• _What this task involves_
Write out exactly what each line says, starting with the first line below and ending on the one with "This screenshot has width=779, height=438.".

• _Extracted entries_
=== Begin Enclosure ===
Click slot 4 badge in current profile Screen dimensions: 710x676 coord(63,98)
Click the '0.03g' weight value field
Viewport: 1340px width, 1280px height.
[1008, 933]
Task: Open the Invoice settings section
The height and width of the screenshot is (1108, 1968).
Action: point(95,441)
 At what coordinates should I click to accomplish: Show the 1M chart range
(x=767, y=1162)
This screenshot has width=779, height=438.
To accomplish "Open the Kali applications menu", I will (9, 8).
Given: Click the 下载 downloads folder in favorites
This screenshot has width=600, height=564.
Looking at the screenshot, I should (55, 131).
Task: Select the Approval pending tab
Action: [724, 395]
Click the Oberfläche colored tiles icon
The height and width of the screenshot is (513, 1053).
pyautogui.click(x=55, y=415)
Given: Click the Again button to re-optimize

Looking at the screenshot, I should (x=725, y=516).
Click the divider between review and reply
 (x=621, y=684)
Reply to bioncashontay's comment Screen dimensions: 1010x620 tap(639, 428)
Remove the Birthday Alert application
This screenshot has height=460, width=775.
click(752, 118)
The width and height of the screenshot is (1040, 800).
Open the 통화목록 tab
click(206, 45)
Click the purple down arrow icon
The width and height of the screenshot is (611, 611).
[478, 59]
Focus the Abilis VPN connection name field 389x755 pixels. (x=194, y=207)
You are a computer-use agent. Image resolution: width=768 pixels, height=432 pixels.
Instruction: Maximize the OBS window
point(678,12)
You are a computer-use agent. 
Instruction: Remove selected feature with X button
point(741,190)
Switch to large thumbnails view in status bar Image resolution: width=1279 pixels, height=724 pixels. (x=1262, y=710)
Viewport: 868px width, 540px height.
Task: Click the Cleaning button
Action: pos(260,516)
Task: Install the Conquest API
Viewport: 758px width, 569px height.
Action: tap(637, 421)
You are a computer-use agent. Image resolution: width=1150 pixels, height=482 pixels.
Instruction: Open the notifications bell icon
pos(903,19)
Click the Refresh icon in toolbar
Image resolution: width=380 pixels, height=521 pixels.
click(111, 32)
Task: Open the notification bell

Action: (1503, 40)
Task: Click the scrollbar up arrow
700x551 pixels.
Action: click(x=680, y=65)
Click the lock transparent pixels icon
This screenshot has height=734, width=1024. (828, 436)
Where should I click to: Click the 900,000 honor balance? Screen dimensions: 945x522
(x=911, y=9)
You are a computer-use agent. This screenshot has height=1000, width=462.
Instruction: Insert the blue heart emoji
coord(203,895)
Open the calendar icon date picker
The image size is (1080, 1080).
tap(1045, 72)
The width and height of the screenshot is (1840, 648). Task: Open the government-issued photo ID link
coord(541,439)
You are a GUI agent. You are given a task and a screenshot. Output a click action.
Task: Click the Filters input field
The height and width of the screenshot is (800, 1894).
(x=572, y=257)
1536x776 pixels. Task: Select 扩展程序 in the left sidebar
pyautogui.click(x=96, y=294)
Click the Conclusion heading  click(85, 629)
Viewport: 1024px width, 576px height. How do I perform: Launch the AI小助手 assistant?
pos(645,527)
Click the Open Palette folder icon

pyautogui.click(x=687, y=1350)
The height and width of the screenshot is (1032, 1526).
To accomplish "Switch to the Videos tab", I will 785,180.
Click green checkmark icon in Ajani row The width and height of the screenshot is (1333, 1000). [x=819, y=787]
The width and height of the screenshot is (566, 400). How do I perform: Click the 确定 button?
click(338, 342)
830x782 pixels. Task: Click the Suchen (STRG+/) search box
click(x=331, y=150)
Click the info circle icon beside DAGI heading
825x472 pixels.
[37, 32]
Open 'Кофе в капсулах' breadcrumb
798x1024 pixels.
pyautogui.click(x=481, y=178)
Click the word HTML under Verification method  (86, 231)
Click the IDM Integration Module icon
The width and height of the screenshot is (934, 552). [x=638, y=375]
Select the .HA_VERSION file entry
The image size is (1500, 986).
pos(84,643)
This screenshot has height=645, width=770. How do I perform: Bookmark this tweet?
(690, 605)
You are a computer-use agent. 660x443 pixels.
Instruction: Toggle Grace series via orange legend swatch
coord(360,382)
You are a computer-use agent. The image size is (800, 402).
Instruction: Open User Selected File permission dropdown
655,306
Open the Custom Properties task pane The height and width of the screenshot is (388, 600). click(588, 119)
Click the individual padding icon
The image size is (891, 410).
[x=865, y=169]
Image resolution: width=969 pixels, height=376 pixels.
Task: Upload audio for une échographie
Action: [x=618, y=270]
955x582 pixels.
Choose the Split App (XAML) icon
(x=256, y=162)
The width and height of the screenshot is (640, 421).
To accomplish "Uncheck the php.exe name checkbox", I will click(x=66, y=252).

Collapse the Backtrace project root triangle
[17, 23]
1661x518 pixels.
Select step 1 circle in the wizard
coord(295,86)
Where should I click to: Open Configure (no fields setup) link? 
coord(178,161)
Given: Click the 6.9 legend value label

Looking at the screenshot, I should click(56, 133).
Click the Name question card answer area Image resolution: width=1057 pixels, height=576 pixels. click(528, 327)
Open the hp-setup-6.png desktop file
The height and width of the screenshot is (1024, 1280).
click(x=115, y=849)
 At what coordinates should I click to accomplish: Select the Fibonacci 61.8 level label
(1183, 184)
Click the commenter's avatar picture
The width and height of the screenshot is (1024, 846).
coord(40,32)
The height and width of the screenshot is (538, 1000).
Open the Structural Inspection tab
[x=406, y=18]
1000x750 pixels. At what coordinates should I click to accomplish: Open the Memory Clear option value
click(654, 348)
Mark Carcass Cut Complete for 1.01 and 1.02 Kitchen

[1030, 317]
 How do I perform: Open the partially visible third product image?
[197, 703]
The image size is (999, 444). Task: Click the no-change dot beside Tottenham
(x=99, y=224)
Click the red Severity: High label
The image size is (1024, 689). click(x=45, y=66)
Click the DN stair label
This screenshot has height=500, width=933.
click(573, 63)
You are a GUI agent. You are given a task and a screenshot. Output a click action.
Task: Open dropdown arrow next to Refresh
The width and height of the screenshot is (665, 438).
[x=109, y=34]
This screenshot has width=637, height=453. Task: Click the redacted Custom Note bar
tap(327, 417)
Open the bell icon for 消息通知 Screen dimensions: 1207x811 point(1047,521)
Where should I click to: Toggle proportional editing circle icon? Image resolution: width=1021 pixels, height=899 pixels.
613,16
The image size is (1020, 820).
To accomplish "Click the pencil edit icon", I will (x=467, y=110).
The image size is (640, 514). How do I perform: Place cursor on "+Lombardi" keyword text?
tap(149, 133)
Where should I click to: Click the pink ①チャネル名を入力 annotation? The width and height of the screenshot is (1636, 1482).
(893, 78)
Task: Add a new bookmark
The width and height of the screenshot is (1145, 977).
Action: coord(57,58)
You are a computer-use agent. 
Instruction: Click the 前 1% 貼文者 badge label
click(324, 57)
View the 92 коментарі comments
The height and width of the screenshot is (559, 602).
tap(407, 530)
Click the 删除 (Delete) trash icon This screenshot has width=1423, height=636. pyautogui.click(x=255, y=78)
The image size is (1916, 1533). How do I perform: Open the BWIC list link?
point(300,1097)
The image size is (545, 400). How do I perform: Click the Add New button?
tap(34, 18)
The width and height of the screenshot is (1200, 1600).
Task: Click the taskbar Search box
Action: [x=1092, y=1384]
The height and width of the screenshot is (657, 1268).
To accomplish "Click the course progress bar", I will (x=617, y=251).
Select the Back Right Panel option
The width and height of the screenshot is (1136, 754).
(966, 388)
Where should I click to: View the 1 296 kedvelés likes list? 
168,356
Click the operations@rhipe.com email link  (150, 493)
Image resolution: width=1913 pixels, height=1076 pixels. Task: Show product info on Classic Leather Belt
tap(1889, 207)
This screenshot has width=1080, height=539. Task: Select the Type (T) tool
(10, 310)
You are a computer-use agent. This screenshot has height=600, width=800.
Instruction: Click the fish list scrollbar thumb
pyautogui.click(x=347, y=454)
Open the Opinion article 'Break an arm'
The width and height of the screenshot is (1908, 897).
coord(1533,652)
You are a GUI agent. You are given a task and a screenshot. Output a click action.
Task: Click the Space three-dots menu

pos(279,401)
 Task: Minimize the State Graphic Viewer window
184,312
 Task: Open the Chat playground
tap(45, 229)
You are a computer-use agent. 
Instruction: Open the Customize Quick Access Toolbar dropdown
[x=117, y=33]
=== End Enclosure ===
• _Response for this exercise_
Click slot 4 badge in current profile Screen dimensions: 710x676 coord(63,98)
Click the '0.03g' weight value field
Viewport: 1340px width, 1280px height.
[1008, 933]
Task: Open the Invoice settings section
The height and width of the screenshot is (1108, 1968).
Action: point(95,441)
 At what coordinates should I click to accomplish: Show the 1M chart range
(x=767, y=1162)
This screenshot has width=779, height=438.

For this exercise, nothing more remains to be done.